FIG. 1 is a sectional view of a raw material for a contact material in which a low melting point metal is filled in a base material for a contact material, FIG. 2 is a sectional view of an example of a heating device that can be used for heating and melting, and FIG. Fig. 4 is a graph showing the segregation state of Fig. 4, Fig. 4 is a graph showing the analysis result of O ₂ content, and Fig. 5 is a sectional view of the vacuum circuit breaker. 11 ... Substrate, 12 ... Low melting point metal, 13 ... Stopper, 21 ... Heating chamber, 22a ... Storage container, 22b ... Movable container, 23 ... Induction heating coil, 24 ... Exhaust pipe, 25 …… Vacuum pump, 26 …… Vacuum gauge, 27 …… Raw material, 28 …… Lid, 61 …… Insulation container, 62a, 62
b …… End plate, 63a, 63b …… Contact, 64a, 64b …… Conductivity, 65
a, 65b …… electrode, 66 …… arc shield, 67 …… bellows.

 ─────────────────────────────────────────────────── ─── Continuation of the front page (72) Inventor Kiyofumi Otobe 1 Toshiba Town Fuchu-shi, Tokyo Inside the Toshiba Fuchu factory (72) Inventor Isao Okutomi 1 Toshiba Town Fuchu-shi inside the Toshiba Fuchu factory (72) Inventor Mikio Okawa 1 Toshiba-cho, Fuchu-shi, Tokyo Inside Toshiba Fuchu factory

Claims (7)

[Claims] 1. A contact material base material composed of a highly conductive component of Cu or / and Ag is filled with an anti-adhesion component composed of a low melting point metal, and used for the contact material together with the filled low melting point metal.
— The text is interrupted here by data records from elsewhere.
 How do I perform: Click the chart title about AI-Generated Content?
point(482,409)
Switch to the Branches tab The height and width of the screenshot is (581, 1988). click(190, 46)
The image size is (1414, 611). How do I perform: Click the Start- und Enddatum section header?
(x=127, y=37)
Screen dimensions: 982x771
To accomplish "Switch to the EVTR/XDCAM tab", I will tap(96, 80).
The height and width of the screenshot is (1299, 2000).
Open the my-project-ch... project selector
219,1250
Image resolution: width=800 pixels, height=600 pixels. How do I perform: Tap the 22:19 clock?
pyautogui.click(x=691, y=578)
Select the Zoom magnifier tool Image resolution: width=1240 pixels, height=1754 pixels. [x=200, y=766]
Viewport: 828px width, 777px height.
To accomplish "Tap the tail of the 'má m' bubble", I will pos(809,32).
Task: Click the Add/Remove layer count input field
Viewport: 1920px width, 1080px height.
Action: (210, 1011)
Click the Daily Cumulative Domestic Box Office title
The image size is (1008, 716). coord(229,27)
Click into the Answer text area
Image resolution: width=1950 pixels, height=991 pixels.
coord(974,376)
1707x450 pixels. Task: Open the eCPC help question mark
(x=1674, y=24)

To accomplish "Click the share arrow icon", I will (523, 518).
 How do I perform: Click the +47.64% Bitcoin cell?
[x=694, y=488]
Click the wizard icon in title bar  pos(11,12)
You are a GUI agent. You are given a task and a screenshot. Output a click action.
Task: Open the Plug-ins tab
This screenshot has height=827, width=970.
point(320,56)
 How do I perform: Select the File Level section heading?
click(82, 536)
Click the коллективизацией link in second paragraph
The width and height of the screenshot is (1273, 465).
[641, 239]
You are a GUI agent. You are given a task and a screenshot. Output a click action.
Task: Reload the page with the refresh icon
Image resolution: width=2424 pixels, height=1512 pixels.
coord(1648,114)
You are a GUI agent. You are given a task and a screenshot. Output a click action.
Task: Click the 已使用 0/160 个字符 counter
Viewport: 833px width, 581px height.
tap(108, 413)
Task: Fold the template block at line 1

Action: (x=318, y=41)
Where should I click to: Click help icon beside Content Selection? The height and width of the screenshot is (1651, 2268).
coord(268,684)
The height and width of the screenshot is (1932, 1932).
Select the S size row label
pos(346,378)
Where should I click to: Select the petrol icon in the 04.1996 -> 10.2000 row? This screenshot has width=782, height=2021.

A method for producing a contact material for a vacuum circuit breaker, which comprises heating and melting a base material, and then cooling and solidifying the base material while separating the base material from a heating source along a certain direction. 2. The low melting point metal is 10 ⁻³ Tor at 800 ° C.
The method according to claim 1, which is a metal having a vapor pressure of r or more. 3. The low melting point metal is selected from Bi, Te, Se, Sb and alloys of these metals.
The method described in the section. 4. The method according to claim 1, wherein the content of the low melting point metal is 0.5 to 1.5% by weight. 5. The filling of the anti-fusing component is performed by charging the anti-fusing component into at least one filling hole provided in the base material for contact material, and closing the opening of the hole with a metal stopper. The method according to claim 1, which comprises: 6. The method according to claim 1, wherein the induction heating coil of the heating source is moved along a certain direction. 7. The method according to any one of claims 1 to 6, wherein the heat melting and the cooling solidification are performed in a vacuum atmosphere of 10 ^-5 Torr or less.